Students head back to school on Monday with a huge teacher shortage and a cloud of uncertainty looming
SAN FRANCISCO (KGO) -- San Francisco Unified School District students head back to school on Monday with around 120 teacher vacancies and a cloud of uncertainty looming.
"Overall, we're stretching our resources too thin," Matt Wayne, Superintendent of SFUSD said.
Superintendent Matt Wayne says because of declining enrollment, they have the capacity to serve an additional 14,000 students across their 102 schools.
"That means it's harder to staff our schools and that schools would need to share a social worker rather than have one who's there full time," he said.
MORE: OUSD is back to school facing big challenges with budget uncertainty and possible closures
That's why the district is planning to close a number of their schools to better realign their resources.
While they haven't said how many, they said the recommended list of schools will be released by September 18.
"Part of this will be changing our enrollment policy to also establish more neighborhood schools and we're making sure that families will have a choice near where they live to send their students to schools and ultimately, it will mean more resources at each school by having fewer schools that their student will be able to take advantage of," he said.
MORE: How SFUSD will decide what schools to close in 2025 as families push back amid financial crisis
Vanessa Marrero is executive director of the non-profit, Parents for Public Schools of San Francisco.
She says historically, when there are school closures, research shows there is a displacement of students of color.
"Specifically, in San Francisco, it would be students who are black, students who are within the Latino diaspora and then students who may have IEP's or disabilities and students who are in foster care," Marrero said.
In particular, she's worried about schools in working class neighborhoods.

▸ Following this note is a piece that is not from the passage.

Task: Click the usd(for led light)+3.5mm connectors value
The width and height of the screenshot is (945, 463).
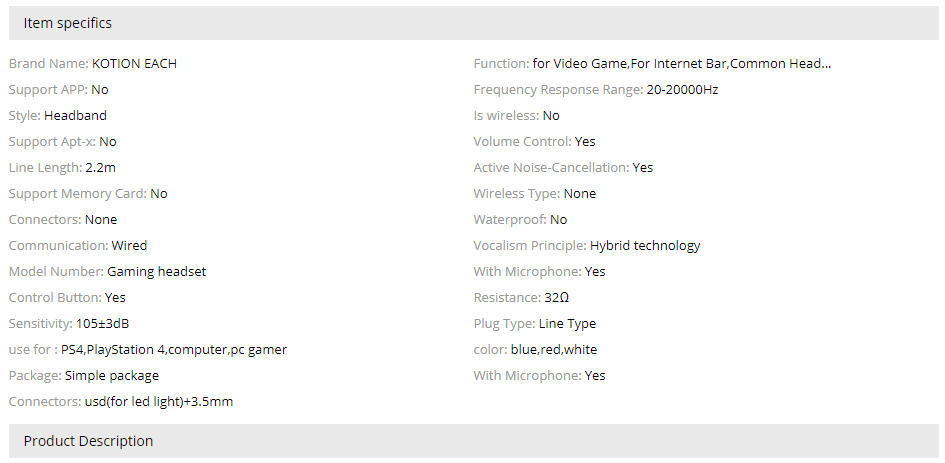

"The more working class and lower income communities are more on the Bayside and that side is where we're concerned that there's going to be extensive school closures," she said. "That means that the morning meal goes away, the afternoon meal goes away, extended afterschool goes away."
MORE: SFUSD officials under pressure from state amid ongoing budget crisis
The district heard those concerns and will be working with independent third-party researchers to do what's called an "equity audit" on any portfolio scenario the district comes up with before anything is approved.
"We're making sure as we develop our plan that we're not disproportionately impacting any one community," Wayne said.
The SFUSD school board is expected to vote on the recommended list of school closures by December 10.